- **The task**
Extract from the listing each line in which the word "computer" appears.

- **Given information**
⟨

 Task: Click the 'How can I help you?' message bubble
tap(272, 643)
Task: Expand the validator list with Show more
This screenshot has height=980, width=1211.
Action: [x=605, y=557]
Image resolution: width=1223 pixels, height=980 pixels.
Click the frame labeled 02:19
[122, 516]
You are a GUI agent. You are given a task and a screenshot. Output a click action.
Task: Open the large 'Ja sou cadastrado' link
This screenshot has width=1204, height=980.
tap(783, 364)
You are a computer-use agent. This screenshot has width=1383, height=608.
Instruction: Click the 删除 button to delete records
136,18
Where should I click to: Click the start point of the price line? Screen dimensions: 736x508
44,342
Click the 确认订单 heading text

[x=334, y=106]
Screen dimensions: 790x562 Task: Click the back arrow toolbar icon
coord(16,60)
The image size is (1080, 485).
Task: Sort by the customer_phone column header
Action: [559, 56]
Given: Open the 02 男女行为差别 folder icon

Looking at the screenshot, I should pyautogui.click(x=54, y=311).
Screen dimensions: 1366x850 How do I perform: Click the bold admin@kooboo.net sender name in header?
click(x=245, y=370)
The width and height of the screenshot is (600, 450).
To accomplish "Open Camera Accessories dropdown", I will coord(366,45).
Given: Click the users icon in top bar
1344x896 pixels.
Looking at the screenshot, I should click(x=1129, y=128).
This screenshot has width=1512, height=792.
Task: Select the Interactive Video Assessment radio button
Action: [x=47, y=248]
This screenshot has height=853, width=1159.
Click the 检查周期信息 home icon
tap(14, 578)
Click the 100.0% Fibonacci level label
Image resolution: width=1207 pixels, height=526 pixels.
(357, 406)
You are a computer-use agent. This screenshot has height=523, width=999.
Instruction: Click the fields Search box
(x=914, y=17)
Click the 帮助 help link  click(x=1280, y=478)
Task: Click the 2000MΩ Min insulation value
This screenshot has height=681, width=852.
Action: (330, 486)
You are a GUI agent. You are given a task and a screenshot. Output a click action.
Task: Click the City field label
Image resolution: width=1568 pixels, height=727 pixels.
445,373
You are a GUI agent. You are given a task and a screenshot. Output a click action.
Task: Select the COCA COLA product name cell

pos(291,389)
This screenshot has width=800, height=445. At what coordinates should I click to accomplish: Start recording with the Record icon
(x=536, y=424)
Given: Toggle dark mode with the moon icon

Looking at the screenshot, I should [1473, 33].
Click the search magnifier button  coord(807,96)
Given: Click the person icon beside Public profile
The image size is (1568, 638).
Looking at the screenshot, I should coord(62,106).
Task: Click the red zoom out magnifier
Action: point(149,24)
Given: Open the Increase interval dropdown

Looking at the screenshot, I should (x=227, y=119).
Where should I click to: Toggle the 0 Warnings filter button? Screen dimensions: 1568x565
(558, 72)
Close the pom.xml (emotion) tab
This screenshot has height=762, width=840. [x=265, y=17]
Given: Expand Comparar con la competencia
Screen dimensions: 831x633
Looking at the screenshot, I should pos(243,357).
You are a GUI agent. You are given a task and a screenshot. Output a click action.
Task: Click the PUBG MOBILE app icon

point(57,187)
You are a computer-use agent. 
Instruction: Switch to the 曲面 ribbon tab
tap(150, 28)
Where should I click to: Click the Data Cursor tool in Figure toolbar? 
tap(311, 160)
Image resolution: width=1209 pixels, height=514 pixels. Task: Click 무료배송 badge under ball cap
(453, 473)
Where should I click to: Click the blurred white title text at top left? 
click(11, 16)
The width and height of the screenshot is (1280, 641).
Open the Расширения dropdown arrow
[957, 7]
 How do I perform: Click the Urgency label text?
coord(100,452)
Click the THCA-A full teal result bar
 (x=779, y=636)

⟩

- **Worked solution**
You are a computer-use agent. This screenshot has width=1383, height=608.
You are a computer-use agent. This screenshot has height=523, width=999.
You are a computer-use agent. 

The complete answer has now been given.